EXTRACTED INFORMATION
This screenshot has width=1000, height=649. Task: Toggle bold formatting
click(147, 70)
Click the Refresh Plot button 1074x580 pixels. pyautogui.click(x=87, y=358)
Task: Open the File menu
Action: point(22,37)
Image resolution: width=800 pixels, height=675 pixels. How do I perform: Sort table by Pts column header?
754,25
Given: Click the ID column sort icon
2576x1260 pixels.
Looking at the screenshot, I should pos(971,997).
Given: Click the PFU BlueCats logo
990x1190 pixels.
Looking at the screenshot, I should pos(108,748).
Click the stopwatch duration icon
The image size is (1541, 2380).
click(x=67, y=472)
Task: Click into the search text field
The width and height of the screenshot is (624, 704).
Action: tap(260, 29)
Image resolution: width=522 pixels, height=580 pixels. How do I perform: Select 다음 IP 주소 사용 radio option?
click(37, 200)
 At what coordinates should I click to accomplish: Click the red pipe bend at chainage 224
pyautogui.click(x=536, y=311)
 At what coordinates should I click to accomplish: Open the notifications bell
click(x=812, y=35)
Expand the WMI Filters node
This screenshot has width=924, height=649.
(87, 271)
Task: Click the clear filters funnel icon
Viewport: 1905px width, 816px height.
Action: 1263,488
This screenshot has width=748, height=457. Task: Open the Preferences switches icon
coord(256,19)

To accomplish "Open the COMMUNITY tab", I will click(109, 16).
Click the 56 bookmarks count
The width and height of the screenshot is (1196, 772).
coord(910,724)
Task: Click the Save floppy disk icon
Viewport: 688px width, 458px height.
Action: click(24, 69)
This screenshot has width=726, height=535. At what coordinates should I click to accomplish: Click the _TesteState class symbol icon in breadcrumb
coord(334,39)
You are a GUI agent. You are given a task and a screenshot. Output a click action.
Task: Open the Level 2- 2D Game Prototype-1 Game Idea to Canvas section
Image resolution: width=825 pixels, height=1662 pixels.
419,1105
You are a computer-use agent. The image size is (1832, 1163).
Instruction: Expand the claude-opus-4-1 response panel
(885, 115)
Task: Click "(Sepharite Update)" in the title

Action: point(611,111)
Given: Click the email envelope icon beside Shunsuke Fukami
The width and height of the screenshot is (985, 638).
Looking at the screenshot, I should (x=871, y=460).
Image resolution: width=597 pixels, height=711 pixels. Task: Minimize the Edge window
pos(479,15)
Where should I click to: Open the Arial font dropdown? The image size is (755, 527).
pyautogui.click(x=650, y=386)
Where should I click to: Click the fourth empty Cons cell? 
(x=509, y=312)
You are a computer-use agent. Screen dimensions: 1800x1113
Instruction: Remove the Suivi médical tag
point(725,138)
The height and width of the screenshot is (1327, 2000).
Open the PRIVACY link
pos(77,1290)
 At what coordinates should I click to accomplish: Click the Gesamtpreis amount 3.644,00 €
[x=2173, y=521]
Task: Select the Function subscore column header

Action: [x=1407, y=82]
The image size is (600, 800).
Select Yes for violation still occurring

EXERCISE
Make an exact copy of the material above.

SOLUTION
This screenshot has width=1000, height=649. Task: Toggle bold formatting
click(147, 70)
Click the Refresh Plot button 1074x580 pixels. pyautogui.click(x=87, y=358)
Task: Open the File menu
Action: point(22,37)
Image resolution: width=800 pixels, height=675 pixels. How do I perform: Sort table by Pts column header?
754,25
Given: Click the ID column sort icon
2576x1260 pixels.
Looking at the screenshot, I should pos(971,997).
Given: Click the PFU BlueCats logo
990x1190 pixels.
Looking at the screenshot, I should pos(108,748).
Click the stopwatch duration icon
The image size is (1541, 2380).
click(x=67, y=472)
Task: Click into the search text field
The width and height of the screenshot is (624, 704).
Action: tap(260, 29)
Image resolution: width=522 pixels, height=580 pixels. How do I perform: Select 다음 IP 주소 사용 radio option?
click(37, 200)
 At what coordinates should I click to accomplish: Click the red pipe bend at chainage 224
pyautogui.click(x=536, y=311)
 At what coordinates should I click to accomplish: Open the notifications bell
click(x=812, y=35)
Expand the WMI Filters node
This screenshot has width=924, height=649.
(87, 271)
Task: Click the clear filters funnel icon
Viewport: 1905px width, 816px height.
Action: 1263,488
This screenshot has width=748, height=457. Task: Open the Preferences switches icon
coord(256,19)

To accomplish "Open the COMMUNITY tab", I will click(109, 16).
Click the 56 bookmarks count
The width and height of the screenshot is (1196, 772).
coord(910,724)
Task: Click the Save floppy disk icon
Viewport: 688px width, 458px height.
Action: click(24, 69)
This screenshot has width=726, height=535. At what coordinates should I click to accomplish: Click the _TesteState class symbol icon in breadcrumb
coord(334,39)
You are a GUI agent. You are given a task and a screenshot. Output a click action.
Task: Open the Level 2- 2D Game Prototype-1 Game Idea to Canvas section
Image resolution: width=825 pixels, height=1662 pixels.
419,1105
You are a computer-use agent. The image size is (1832, 1163).
Instruction: Expand the claude-opus-4-1 response panel
(885, 115)
Task: Click "(Sepharite Update)" in the title

Action: point(611,111)
Given: Click the email envelope icon beside Shunsuke Fukami
The width and height of the screenshot is (985, 638).
Looking at the screenshot, I should (x=871, y=460).
Image resolution: width=597 pixels, height=711 pixels. Task: Minimize the Edge window
pos(479,15)
Where should I click to: Open the Arial font dropdown? The image size is (755, 527).
pyautogui.click(x=650, y=386)
Where should I click to: Click the fourth empty Cons cell? 
(x=509, y=312)
You are a computer-use agent. Screen dimensions: 1800x1113
Instruction: Remove the Suivi médical tag
point(725,138)
The height and width of the screenshot is (1327, 2000).
Open the PRIVACY link
pos(77,1290)
 At what coordinates should I click to accomplish: Click the Gesamtpreis amount 3.644,00 €
[x=2173, y=521]
Task: Select the Function subscore column header

Action: [x=1407, y=82]
The image size is (600, 800).
Select Yes for violation still occurring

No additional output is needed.